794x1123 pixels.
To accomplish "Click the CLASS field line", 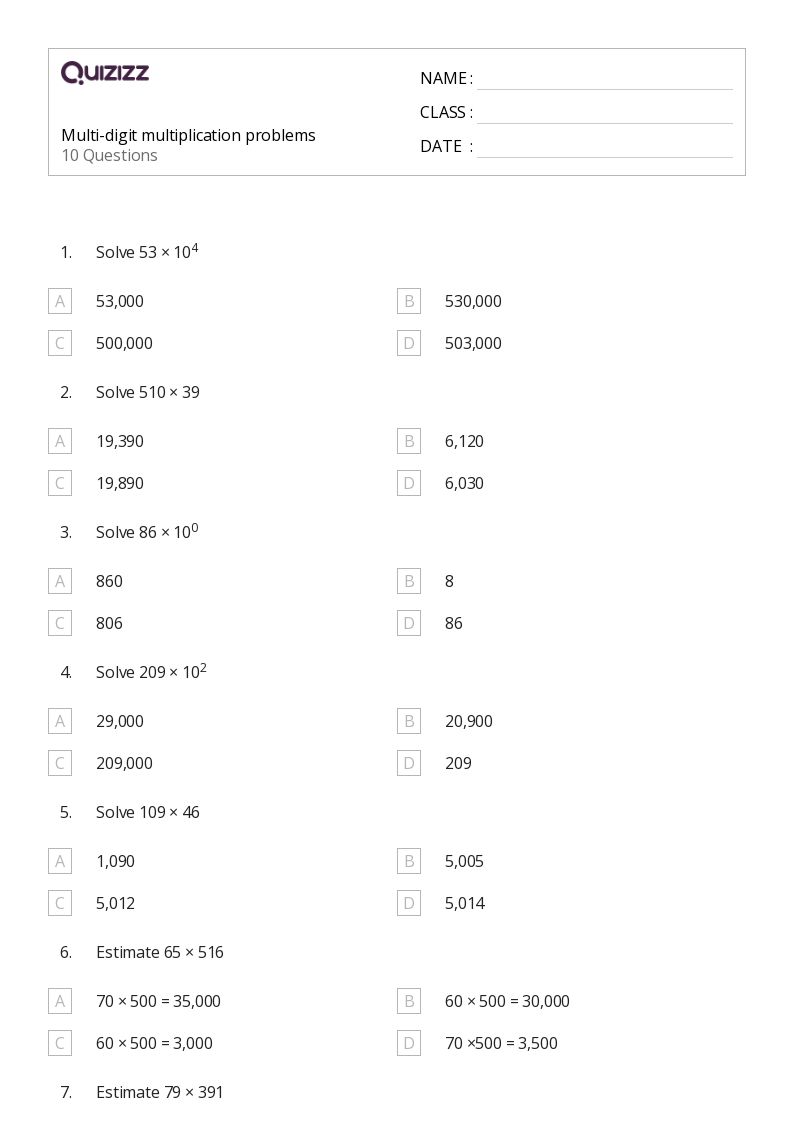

==

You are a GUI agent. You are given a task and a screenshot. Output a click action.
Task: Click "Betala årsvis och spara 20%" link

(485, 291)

* * *

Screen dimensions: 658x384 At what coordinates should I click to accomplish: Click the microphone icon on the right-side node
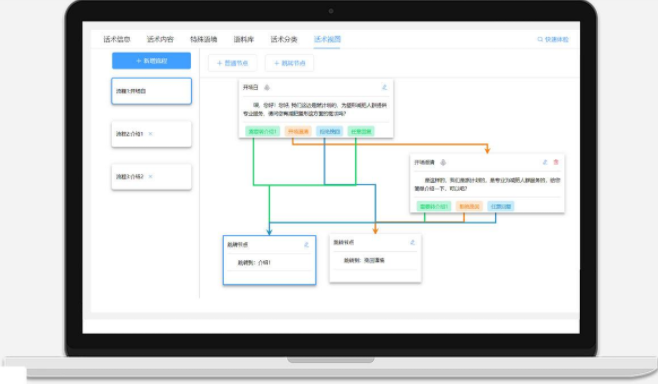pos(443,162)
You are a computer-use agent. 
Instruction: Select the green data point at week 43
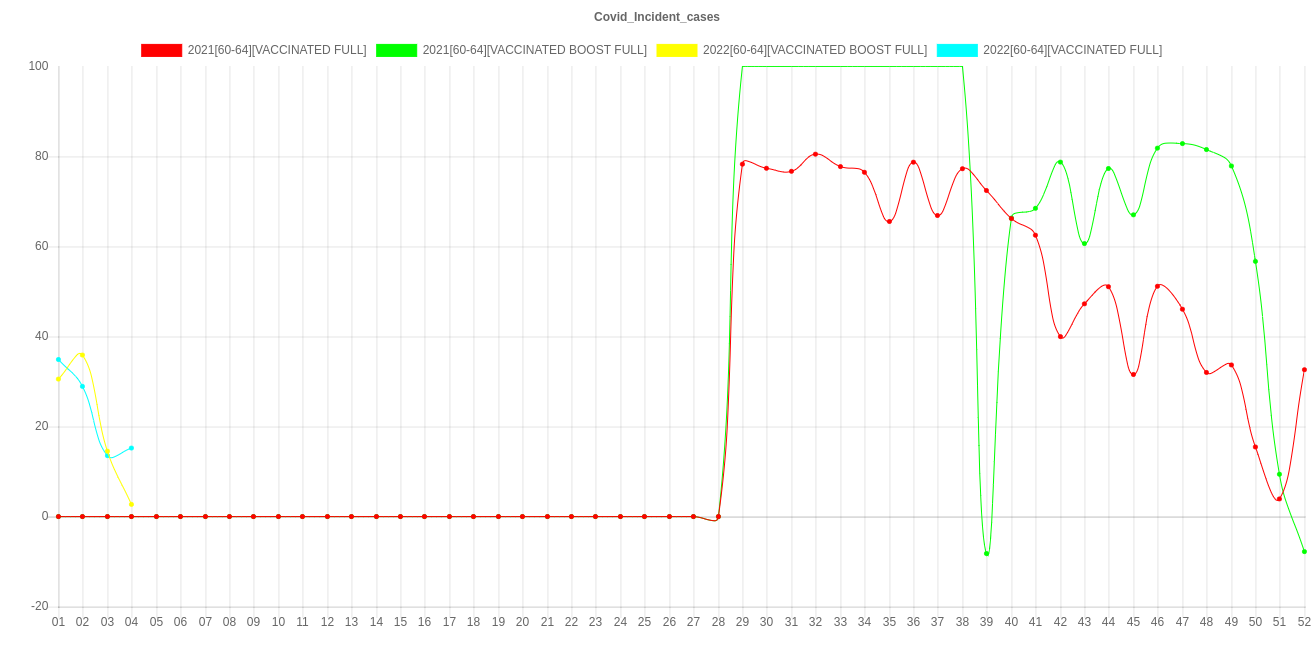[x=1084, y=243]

• [AIM OF THE EXERCISE] Once the line with "794x1123 pixels." has been found above, output that line and every later line exactly, stopping after the line with "the CLASS field", and omit the pictures.

• [EXERCISE OUTPUT]
794x1123 pixels.
To accomplish "Click the CLASS field line", 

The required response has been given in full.